Aangezien het college belast is met de uitvoering van de begroting , ligt het voor de hand dat bijzondere kosten niet gemaakt worden voordat het college de gelegenheid heeft gehad dit te toetsen aan een begrotingspost. Uiteraard mag het niet zo zijn dat het college door zo’n toetsing het werk van de commissie frustreert en haar onafhankelijke positie daardoor aantast.

 

In dit verband verdient ook artikel 3:7 Awb aandacht. Daarin is bepaald dat het bestuursorgaan waaraan advies wordt uitgebracht, al dan niet op verzoek, de gegevens ter beschikking stelt aan de adviseur die nodig zijn voor een goede vervulling van diens taak.

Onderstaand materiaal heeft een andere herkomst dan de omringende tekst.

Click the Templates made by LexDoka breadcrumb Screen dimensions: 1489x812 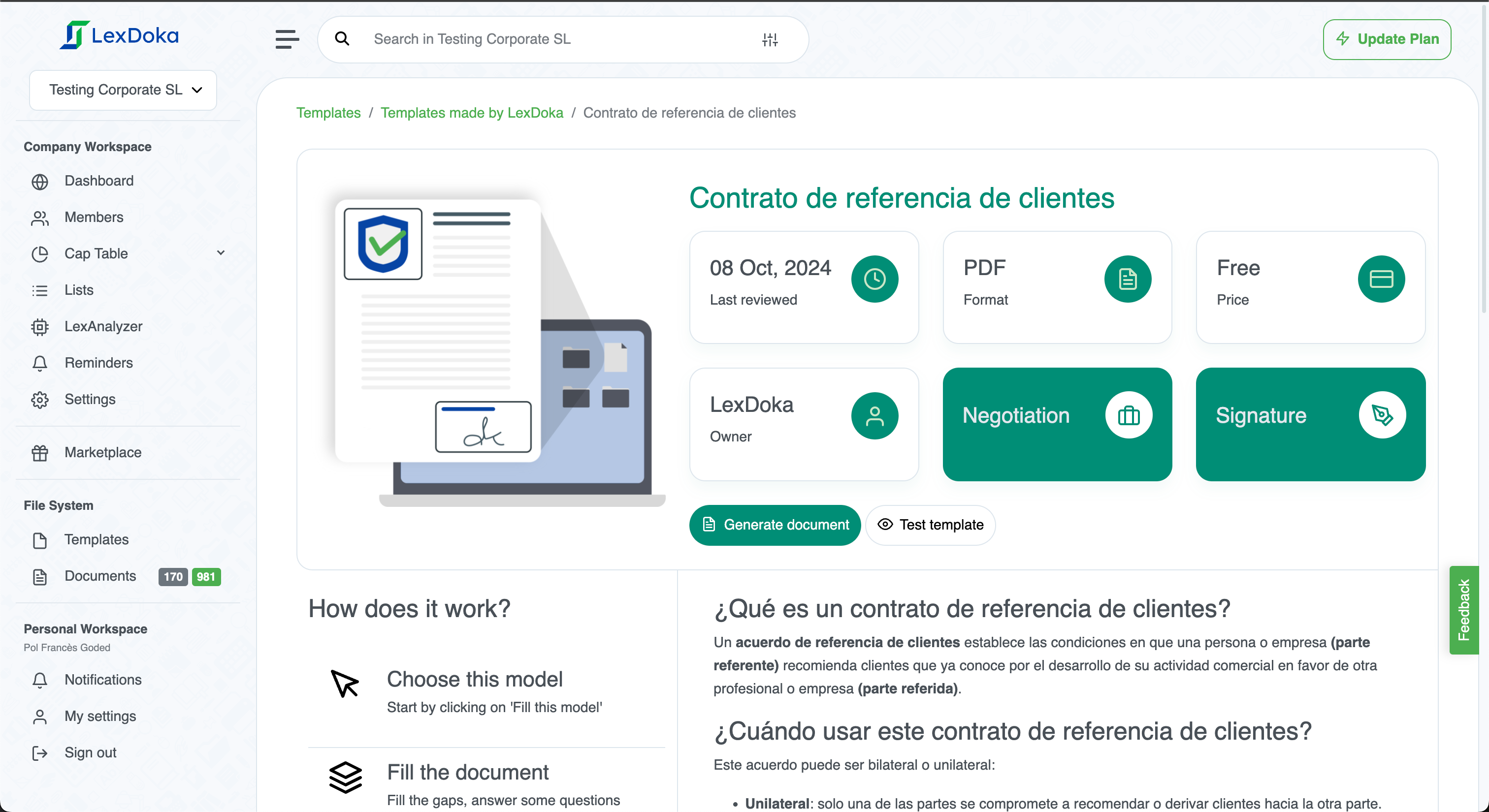click(x=472, y=113)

Uit de hier gebezigde formulering volgt dat het ter beoordeling van het bestuursorgaan blijft welke gegevens dat zullen zijn. Uit de aard van het advies van de commissie vloeit voort dat dit alle op de zaak betrekking hebbende gegevens zullen zijn. De commissie zal immers geen afgewogen oordeel kunnen uitbrengen indien gegevens worden achtergehouden.

Artikel 11 Hoorzitting

Artikel 7:3 van de Awb geeft aan in welke gevallen van het horen van belanghebbenden kan worden afgezien. Voor een ingediend bezwaarschrift is dat indien:

  • a.

    het bezwaarschrift kennelijk niet-ontvankelijk is;

  • b.

    het bezwaar kennelijk gegrond is;

  • c.

    de belanghebbenden verklaard hebben geen gebruik te willen maken van het recht te worden gehoord, of

  • d.

    aan het bezwaar volledig tegemoet wordt gekomen en andere belanghebbenden daardoor niet in hun belangen kunnen worden geschaad.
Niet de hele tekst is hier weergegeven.